The material in this chapter is not examinable and is included for completeness. Here we will give a selection of proof and derivations for results and formulas that were used in the rest of the notes. You could consider this whole chapter to be one big mathematical deviation.

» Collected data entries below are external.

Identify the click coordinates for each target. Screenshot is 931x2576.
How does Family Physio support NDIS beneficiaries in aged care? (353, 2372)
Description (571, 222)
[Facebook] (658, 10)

To prove the product rule from first principles we proceed as follows. Consider \(f(x)=p(x)q(x)\) then

\begin{align*} \frac {\ud f}{\ud x} &=\lim _{h\to 0}\frac {f(x+h)-f(x)}{h}\\ &=\lim _{h\to 0}\frac {p(x+h)q(x+h)-p(x)q(x)}{h}\\ &=\lim _{h\to 0}\frac {p(x+h)q(x+h)-p(x+h)q(x)+p(x+h)q(x)-p(x)q(x)}{h}\\ &=\lim _{h\to 0}\frac {p(x+h)\left (q(x+h)-g(x)\right )}{h}+\lim _{h\to 0}\frac {\left (p(x+h)-p(x)\right )q(x)}{h}\\ &=\lim _{h\to 0}p(x+h)\frac {q(x+h)-q(x)}{h}+q(x)\lim _{h\to 0}\frac {p(x+h)-p(x)}{h}\\ &=p(x)\lim _{h\to 0}\frac {q(x+h)-q(x)}{h}+q(x)\lim _{h\to 0}\frac {p(x+h)-p(x)}{h}\\ &=p(x)\frac {\ud q}{\ud x}+q(x)\frac {\ud p}{\ud x}, \end{align*} which is the product rule.

For the quotient rule, we can either prove it from first principles, which is fiddly, or we can use the product rule on \(f(x)=p(x)g(x)\) where \(g(x)=1/q(x)\). Here we will take the second approach as hopefully that will be easier to follow. Consider \(f(x)=p(x)/q(x)\) and let \(g(x)=1/q(x)\) then applying the product rule means that

\begin{align*} \frac {\ud f}{\ud x} &=\frac {\ud }{\ud x}\left (p(x)g(x)\right )\\ &=p(x)\frac {\ud g}{\ud x}+g(x)\frac {\ud p}{\ud x}\\ &=p(x)\frac {\ud }{\ud x}\left (q^{-1}\right )+\frac {1}{q(x)}\frac {\ud p}{\ud x}\\ &=-p(x)q^{-2}\frac {\ud q}{\ud x}+\frac {1}{q(x)}\frac {\ud p}{\ud x}\\ &=\frac {1}{q^{2}}\left (q(x)\frac {\ud p}{\ud x}-p(x)\frac {\ud q}{\ud x}\right ). \end{align*}

Mathematical Diversion 11.1. Note that in the above calculation we have used the chain rule, \(\left ((f\circ g)(x)\right )'=f'(g(x))g'(x)\), which we did not discuss until after we had introduced the quotient rule. Also, note that if we were mathematicians we would need to carefully think about when \(p(x)/q(x)\) is differentiable, and implementing the product rule does not need that, it just gives that \(p(x)(q(x))^{-1}\) is differentiable if \(p(x)\) and \((q(x))^{-1}\) is. This is why for mathematicians, they would prove the quotient rule using differentiation from first principles, or using logarithmic differentiation. The interested reader should have a look at the Proof of various derivative properties section of [Dawkins, 2025a] to see the proof in this way.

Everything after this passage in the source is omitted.